Randomised Controlled Trial of Brief Psychodynamic Psychotherapy (BPP), Cognitive Behaviour Therapy (CBT) and Treatment as Usual (TAU) in adolescents with moderate to severe depression attending routine child and adolescent mental health clinics
Funded by the NHS Health Technology Assessment (HTA) programme
Principal Investigator: Ian Goodyer (Cambridge)
Co-PIs: Peter Fonagy, Jonathan Hill, Shirley Reynolds, Chris Roberts, Sarah Byford, Raphael Kelvin, Mary Target, Rob Senior
Depression in adolescents is a very serious problem.

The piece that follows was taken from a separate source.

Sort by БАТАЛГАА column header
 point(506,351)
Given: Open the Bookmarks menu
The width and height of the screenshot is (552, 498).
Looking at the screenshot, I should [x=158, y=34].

Over half of those diagnosed retain their problem into young adulthood. Current best evidence based ethical treatment involves psychosocial interventions together with an anti-depressant (fluoxetine). However, after 6 months only 20% show full recovery, 30% improve but are not fully recovered, a further 30% are left with a high number of residual depressive symptoms and 20% do not respond at all.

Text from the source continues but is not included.